Although it’s not a commonly discussed problem, constipation is an extremely common complaint. It affects almost everyone at some stage or other, and at least 20% of the population suffers from it repeatedly. But the unfortunate truth is most of those affected suffer in silence because, let’s face it, while most people will be happy to discuss the symptoms of a cold, not even close friends and family really want to hear about your constipation problem or discuss foods to help you poop. This is why in this blog, we’ll be giving you advice on what foods make you poop.
Here are 10 foods that will help take the weight of your bowels:
They’re not just juicy and delicious, apples are also an excellent source of fiber (which is why they are so crunchy). They also contain a substance called pectin. This is a soluble fiber that has a laxative effect.

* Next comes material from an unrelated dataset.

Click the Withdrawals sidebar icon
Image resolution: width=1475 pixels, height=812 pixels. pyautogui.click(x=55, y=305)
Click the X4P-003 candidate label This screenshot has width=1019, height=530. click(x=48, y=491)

Prunes are one of those foods that make you poop immediately. As well as being stuffed full of fiber, they also contain sorbitol. This is a type of sugar alcohol which can get things moving rapidly when you are backed up and can cause diarrhea when you are not.
Kiwifruit has an extremely high fiber content (approximately 2.3 grams in one medium-sized fruit). A study done in 2007 found that eating a kiwifruit twice a day significantly reduced the use of laxatives and symptoms of constipation in the test subjects.
They may not look like much, but thanks to their high concentration of both soluble and insoluble fiber, flaxseeds are extremely beneficial in the treatment of both constipation and diarrhea.
Pears are even better than apples when it comes to relieving constipation. As well as being high in fiber and sorbitol, they also contain fructose, another natural laxative. Fructose has been getting some bad press recently but in small amounts, it is beneficial.
Pulses (beans, chickpeas, etc.) are high in soluble and insoluble fiber, both of which are necessary for your diet to maintain regularity. Insoluble fiber basically cleans the gut as it passes through while soluble fibers dissolve and add weight and consistency to your stool. They’re also delicious to eat and good for the environment.
Rhubarb is another vegetable (yes vegetable, not fruit, just like a tomato is a fruit, not a vegetable) that is high in both fiber and natural laxatives. This time the laxative is a compound called sennoside A.
Artichokes are a very good source of prebiotics. This is a type of fiber that feeds the good bacteria in your gut that is essential for healthy digestion. Regular consumption of prebiotics can ease constipation and also cases of Irritable Bowel Syndrome.
Although rolled oats are more popular, oat bran is much higher in fiber and much more tolerable for those with weak digestion, such as older people.
Figs, particularly dried figs, contain huge amounts of fiber. A half-cup of dried figs can provide up to 30% of your daily fiber requirements. In studies, fig paste proved to have an excellent effect in treating constipation in both animals and humans.
Regular consumption of all or any of the foods above will help regulate your digestion and eliminate any blockages. But it is not always possible or convenient to eat foods that make you poop when traveling, for example. In these cases, supplementing your diet with aloe vera for constipation, either in powder or capsule form, will help keep your digestion working and your bowel movements regular.